DEBT BREWING: AB InBev agreed to buy SABMiller in October for about $110bn. Picture: REUTERS
AB InBev agreed to buy SABMiller in October for about $110bn. Picture: REUTERS

ANHEUSER-Busch InBev, the world’s biggest brewer, has offered to sell all of acquisition target SABMiller’s central and eastern European assets.

The brewer on Friday announced the updated package of remedies intended to "proactively address potential regulatory considerations" that could hamper its more than R15bn takeover of its nearest rival.

The latest proposal — which affects its operations in Czech Republic, Hungary, Poland, Romania and Slovakia — is in addition to the sale of Peroni, Grolsch and Meantime and their related businesses, the company’s statement said.

AB InBev last week agreed to sell those three brands to Japan’s Asahi for €2.55bn.

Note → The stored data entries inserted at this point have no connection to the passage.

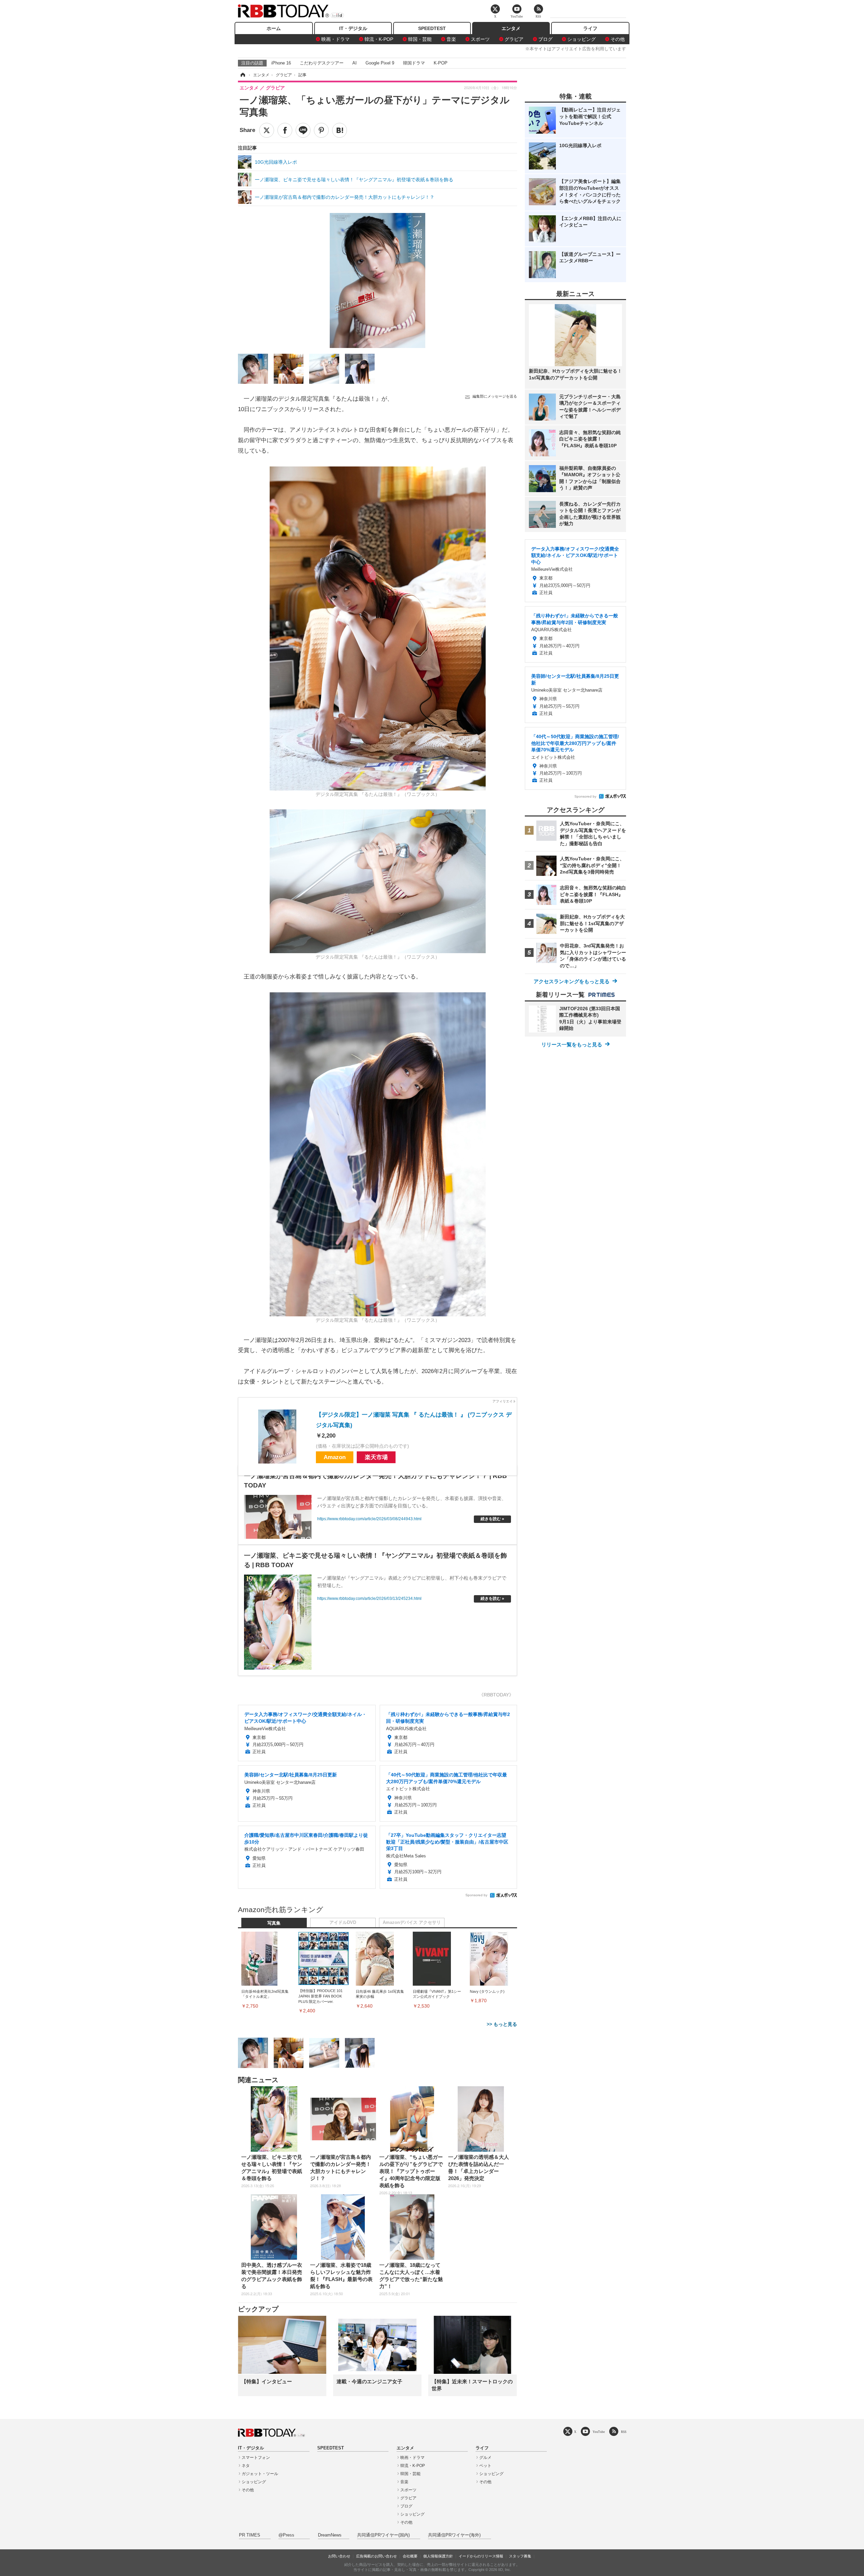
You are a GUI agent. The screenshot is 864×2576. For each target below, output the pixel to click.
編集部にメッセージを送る (495, 396)
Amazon (335, 1457)
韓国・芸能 (420, 39)
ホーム (274, 28)
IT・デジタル (353, 28)
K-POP (441, 62)
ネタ (246, 2465)
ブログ (545, 39)
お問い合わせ (339, 2556)
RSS (623, 2431)
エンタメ (511, 28)
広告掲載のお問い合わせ (376, 2556)
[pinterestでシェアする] (321, 130)
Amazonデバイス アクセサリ (412, 1922)
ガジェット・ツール (260, 2473)
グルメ (485, 2457)
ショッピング (581, 39)
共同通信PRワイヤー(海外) (454, 2535)
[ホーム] (242, 75)
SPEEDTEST (432, 28)
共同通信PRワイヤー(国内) (383, 2535)
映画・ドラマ (335, 39)
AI (354, 62)
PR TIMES (249, 2535)
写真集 (273, 1923)
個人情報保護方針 (438, 2556)
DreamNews (330, 2535)
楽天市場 (376, 1457)
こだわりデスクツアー (322, 62)
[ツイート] (266, 130)
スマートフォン (256, 2457)
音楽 (451, 39)
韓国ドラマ (414, 62)
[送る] (303, 130)
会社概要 (410, 2556)
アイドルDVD (342, 1922)
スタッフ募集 (520, 2556)
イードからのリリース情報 (481, 2556)
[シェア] (284, 130)
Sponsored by (476, 1895)
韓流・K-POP (378, 39)
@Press (286, 2535)
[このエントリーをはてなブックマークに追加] (339, 130)
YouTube (599, 2431)
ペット (485, 2465)
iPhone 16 (281, 62)
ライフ (590, 28)
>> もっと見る (502, 2024)
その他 (618, 39)
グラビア (514, 39)
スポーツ (480, 39)
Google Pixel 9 (380, 62)
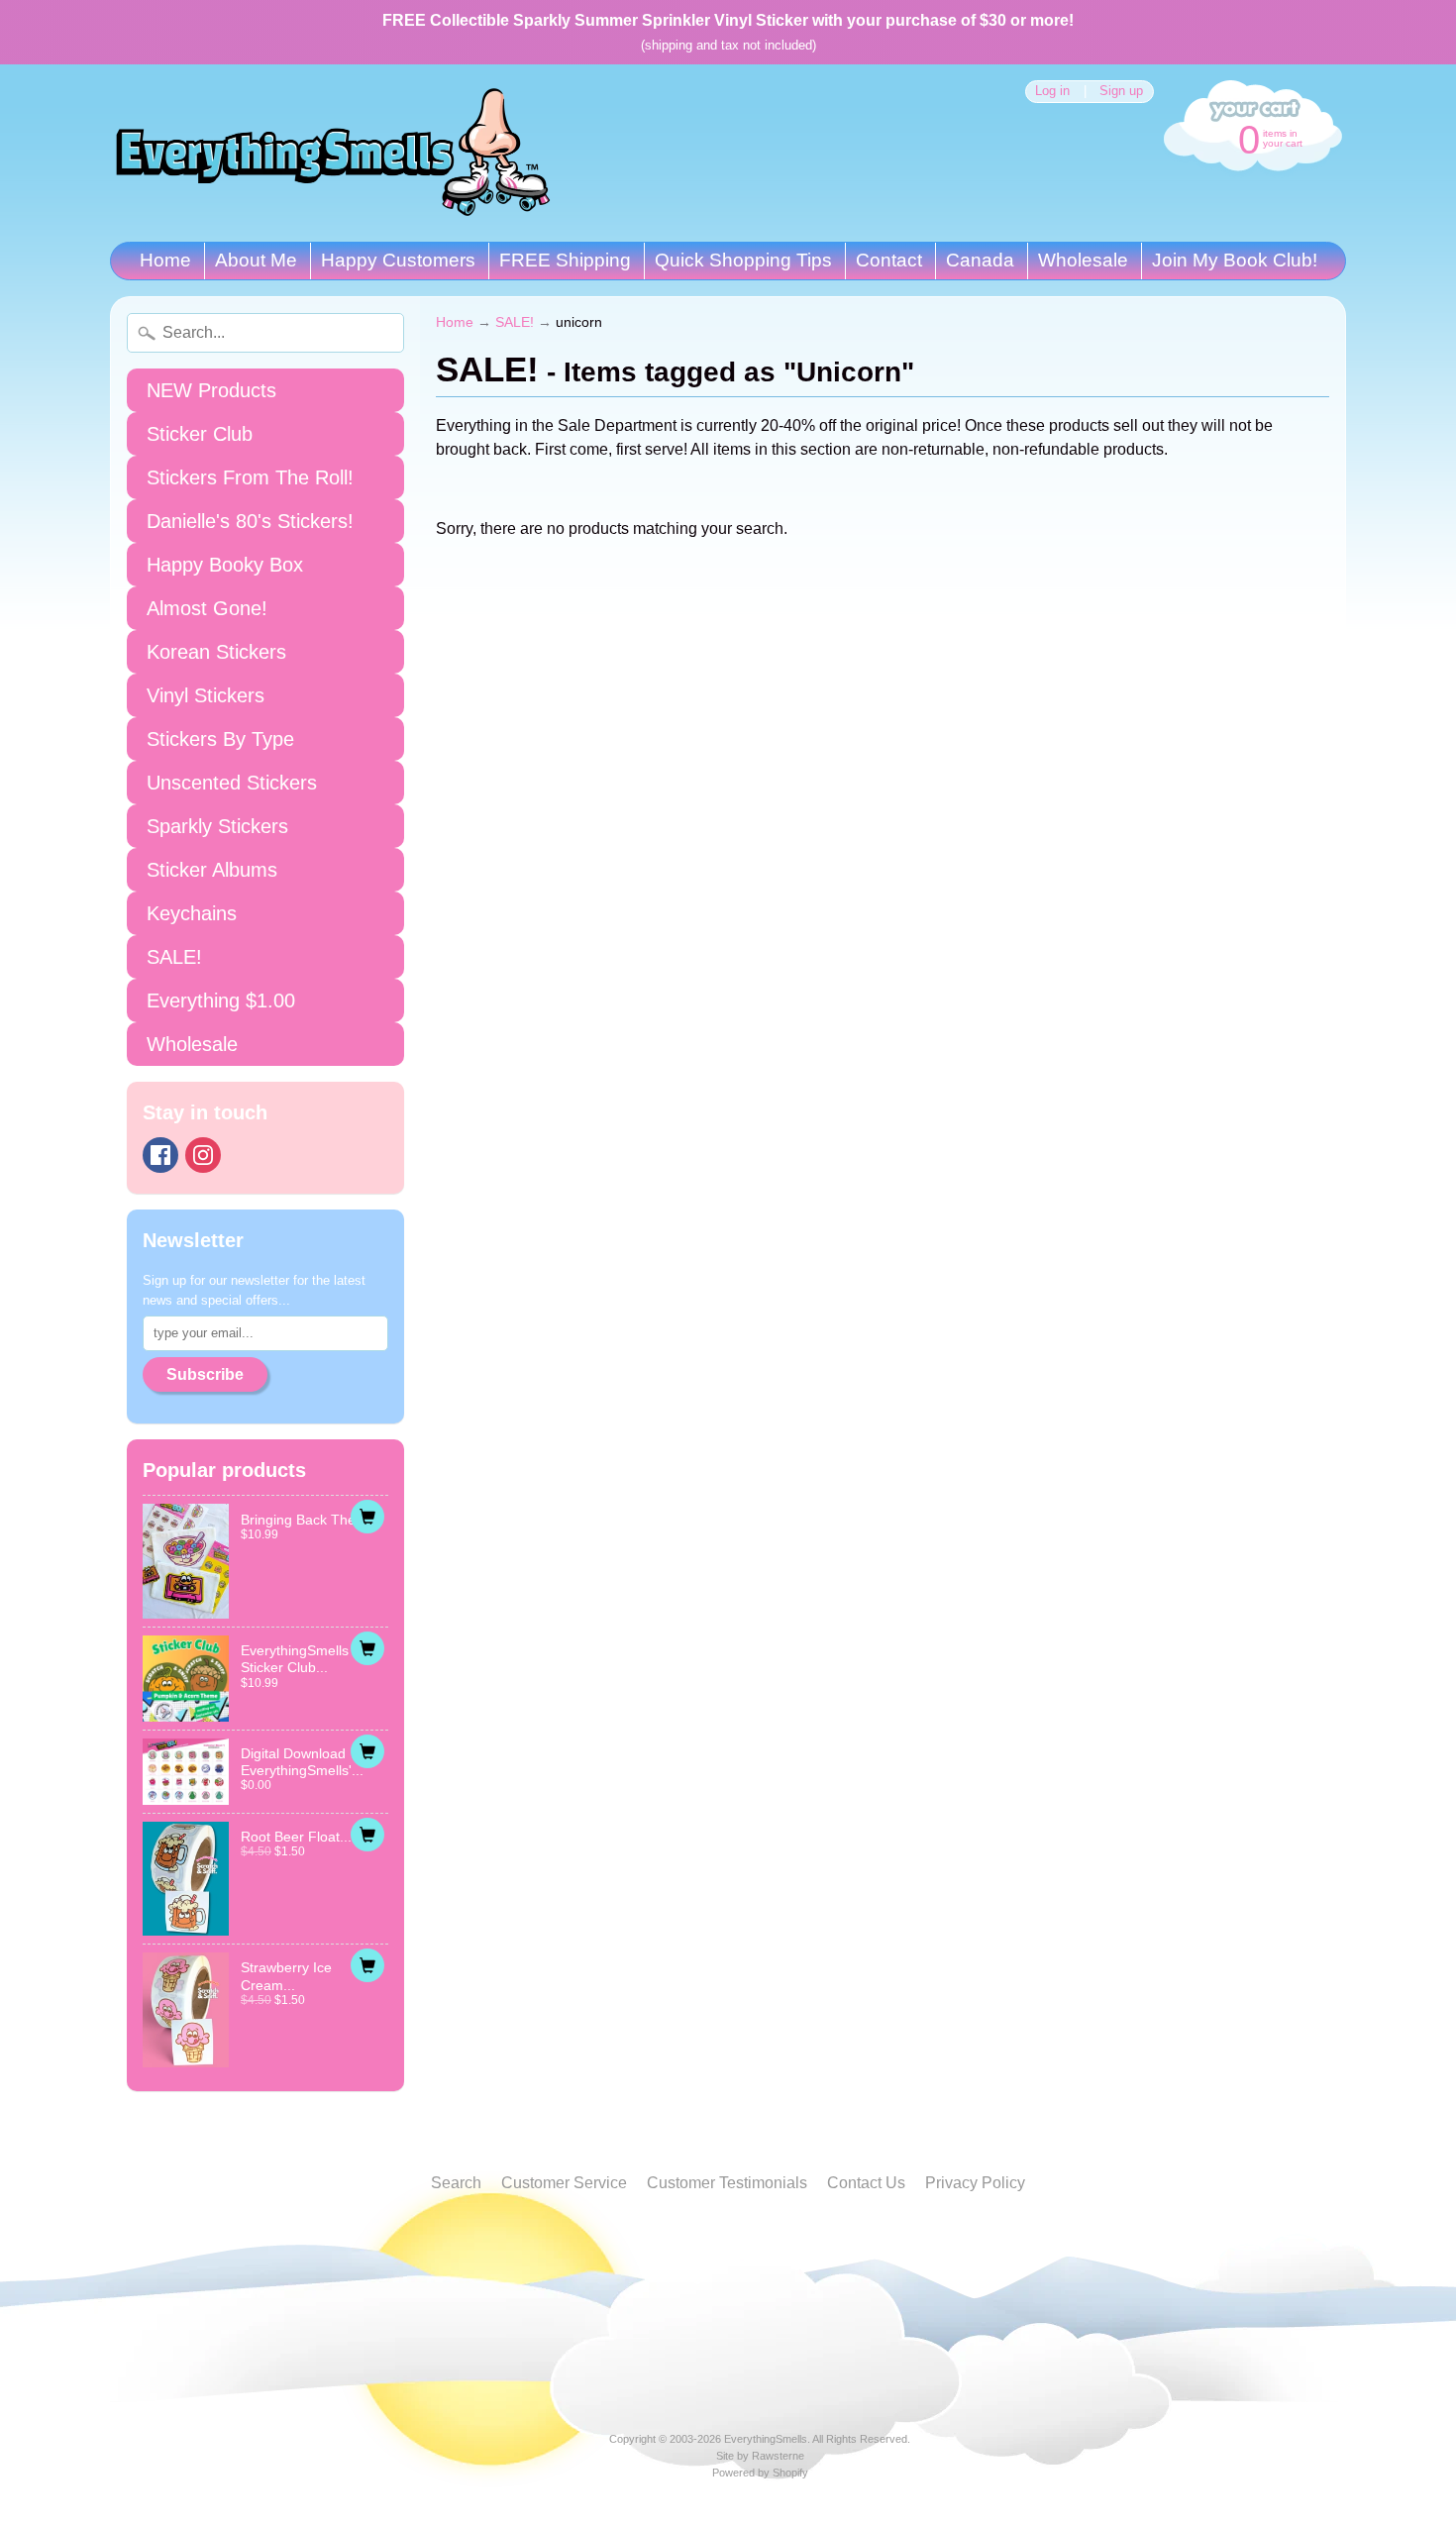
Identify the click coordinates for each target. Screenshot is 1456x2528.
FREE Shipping (565, 260)
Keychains (192, 913)
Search (456, 2182)
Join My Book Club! (1234, 260)
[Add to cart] (367, 1516)
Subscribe (205, 1374)
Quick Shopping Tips (743, 260)
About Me (256, 260)
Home (165, 260)
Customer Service (564, 2182)
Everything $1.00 (221, 1000)
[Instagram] (203, 1155)
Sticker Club (200, 434)
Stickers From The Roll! (250, 477)
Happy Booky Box (225, 565)
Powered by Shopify (760, 2472)
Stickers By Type (220, 739)
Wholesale (1083, 260)
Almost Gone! (207, 608)
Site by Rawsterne (760, 2456)
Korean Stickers (216, 652)
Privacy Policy (975, 2182)
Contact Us (866, 2182)
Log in (1052, 91)
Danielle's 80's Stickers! (250, 521)
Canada (980, 260)
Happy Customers (398, 260)
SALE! (174, 957)
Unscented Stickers (232, 782)
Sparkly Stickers (217, 826)
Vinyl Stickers (205, 695)
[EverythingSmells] (333, 153)
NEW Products (211, 390)
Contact (889, 260)
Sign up (1121, 91)
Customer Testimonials (727, 2182)
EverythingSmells (765, 2439)
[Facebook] (160, 1155)
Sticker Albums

In China, SABMiller is selling its 49% stake in CR Snow to joint-venture partner China Resources Beer.

The deal faces hurdles other than antitrust issues — empowerment concerns in SA need to be addressed too.

The Food and Allied Workers’ Union (Fawu) is unhappy about the way the Zenzele Employee Trust empowerment vehicle is being treated in the deal.

AB InBev shares were trading 2.89% weaker at R1,780 in midmorning trade on the JSE.

Analysts questioned the wisdom of the latest move.

“It seems slightly strange. There is no antitrust overlap that I can see. AB InBev has no presence to speak of in these countries,” said Andrew Holland, beverage analyst at Societe Generale. “Perhaps the EU is looking at the pan-European market share.”

If the European Commission chose to open an in-depth investigation into the SABMiller takeover, it would not receive clearance for up to 90 working days, a delay AB InBev may be keen to avoid.

Initial valuations for SAB’s eastern European breweries varied widely, between $4bn and $7bn, based on multiples of earnings or price per volume.